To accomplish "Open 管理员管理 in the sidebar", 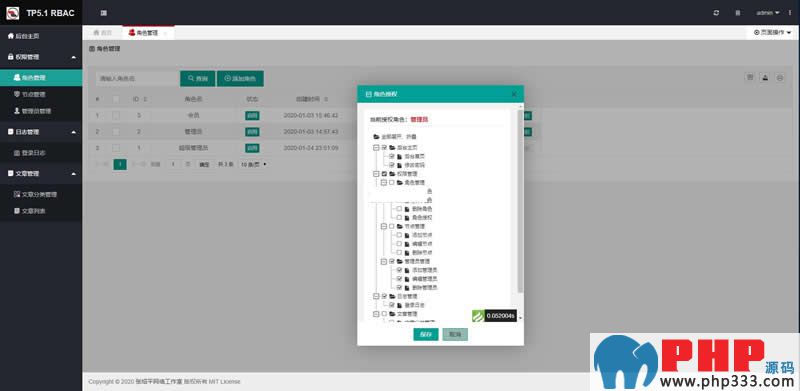I will tap(33, 111).
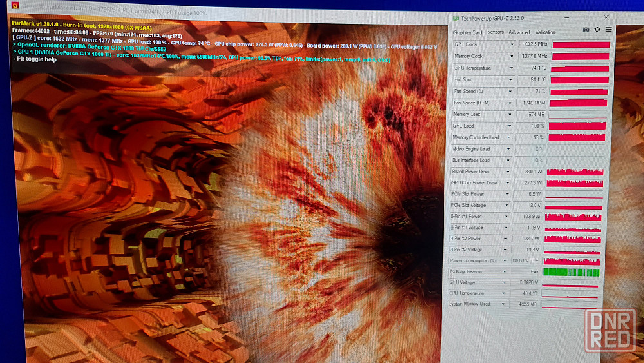644x363 pixels.
Task: Click the GPU-Z refresh icon
Action: pos(598,30)

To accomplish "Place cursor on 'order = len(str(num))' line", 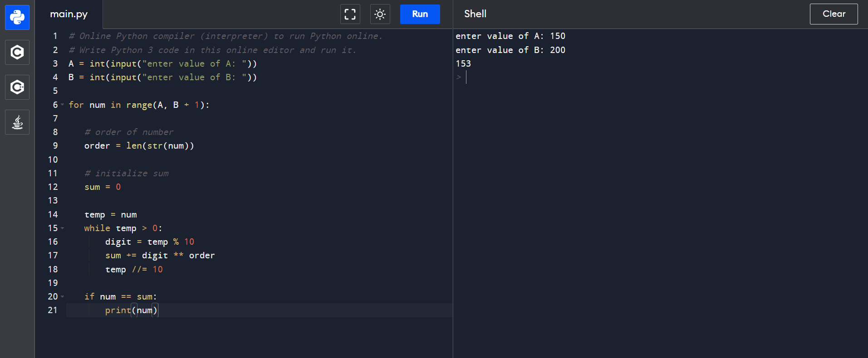I will [139, 146].
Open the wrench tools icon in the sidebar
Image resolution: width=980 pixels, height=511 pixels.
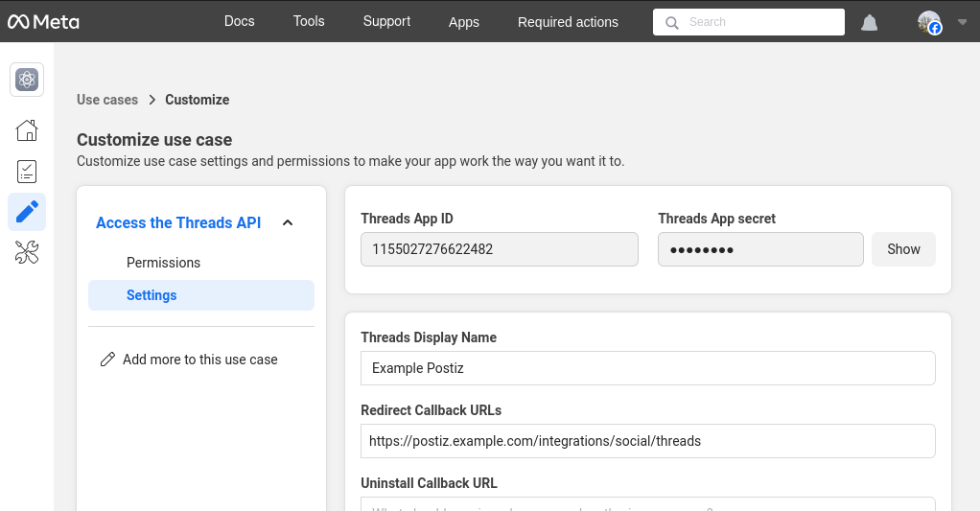point(27,253)
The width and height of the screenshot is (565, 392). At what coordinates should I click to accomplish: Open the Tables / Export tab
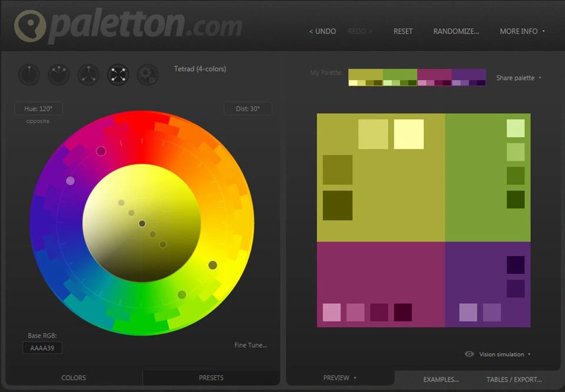pos(514,380)
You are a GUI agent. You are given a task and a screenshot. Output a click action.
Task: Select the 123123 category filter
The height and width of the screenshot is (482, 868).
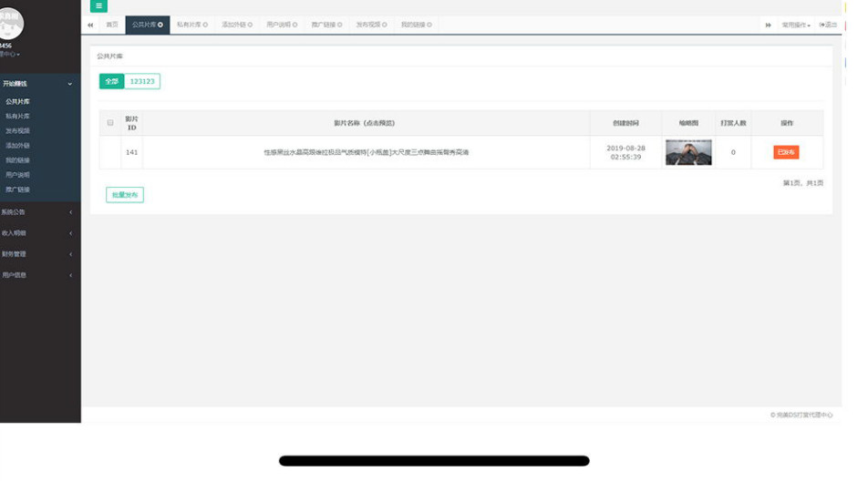[142, 81]
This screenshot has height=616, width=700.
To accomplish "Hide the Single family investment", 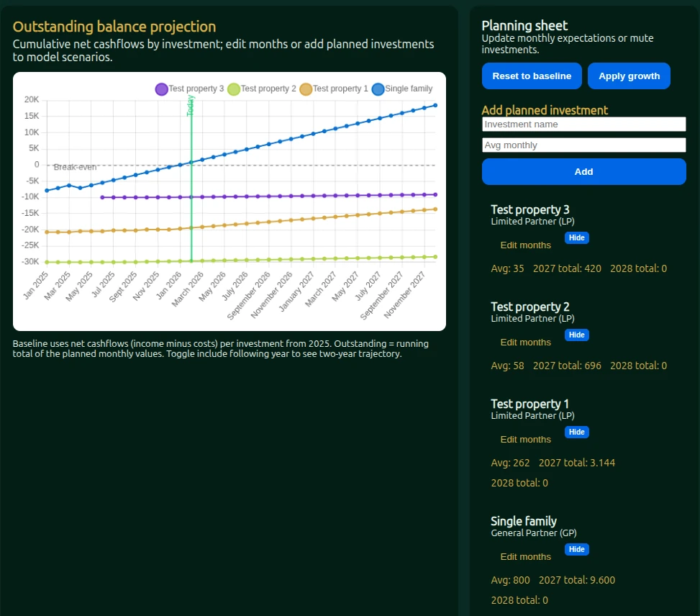I will 576,549.
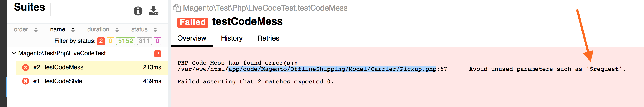644x107 pixels.
Task: Toggle the passed status filter showing 5152
Action: click(x=126, y=41)
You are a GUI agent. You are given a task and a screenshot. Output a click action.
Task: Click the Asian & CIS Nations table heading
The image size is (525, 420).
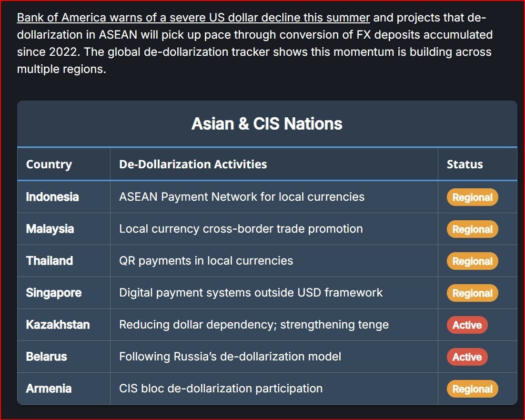pos(267,124)
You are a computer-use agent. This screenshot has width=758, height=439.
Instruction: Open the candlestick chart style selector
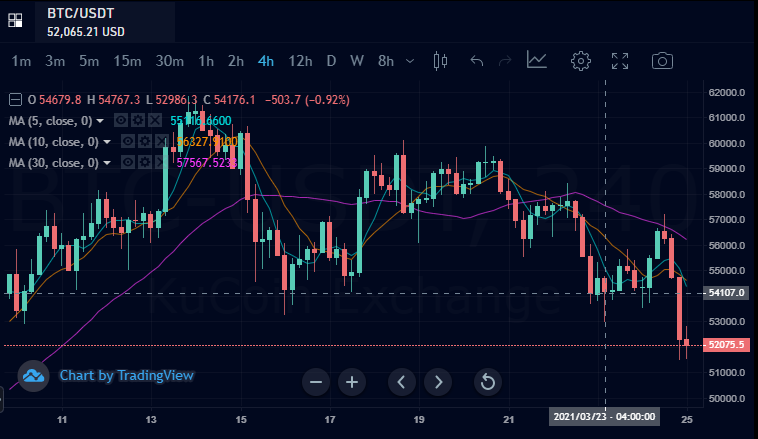440,61
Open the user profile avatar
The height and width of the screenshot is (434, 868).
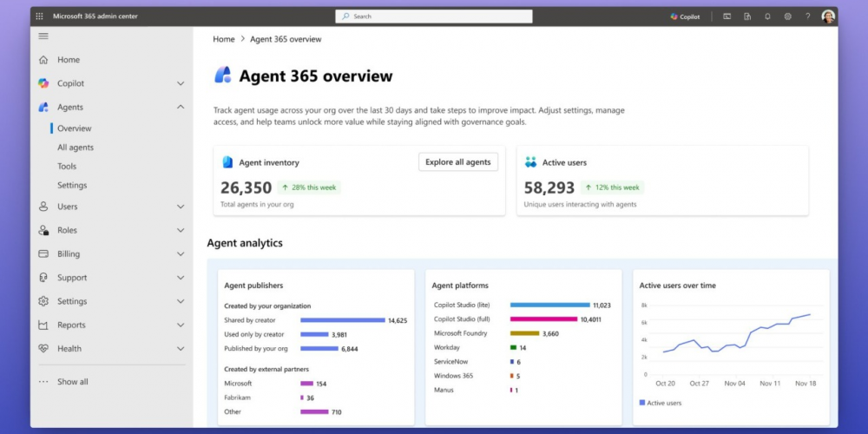pos(828,16)
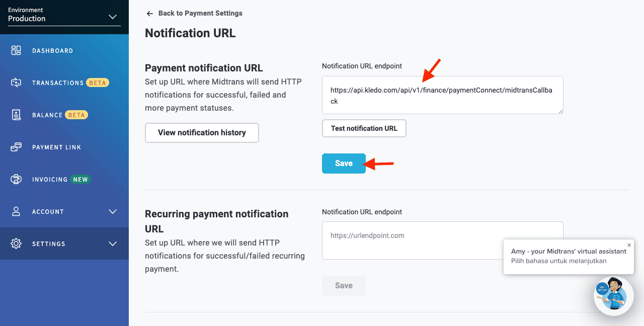
Task: Click Test notification URL button
Action: 364,128
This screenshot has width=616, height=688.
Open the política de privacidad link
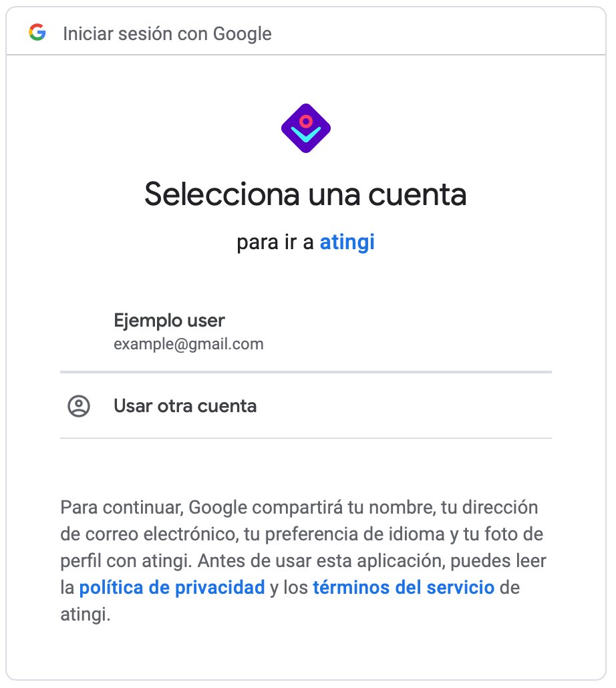pyautogui.click(x=172, y=588)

____________

The task:
Scan the data for lines with the word "This". Report only how many there are.

Response box:
3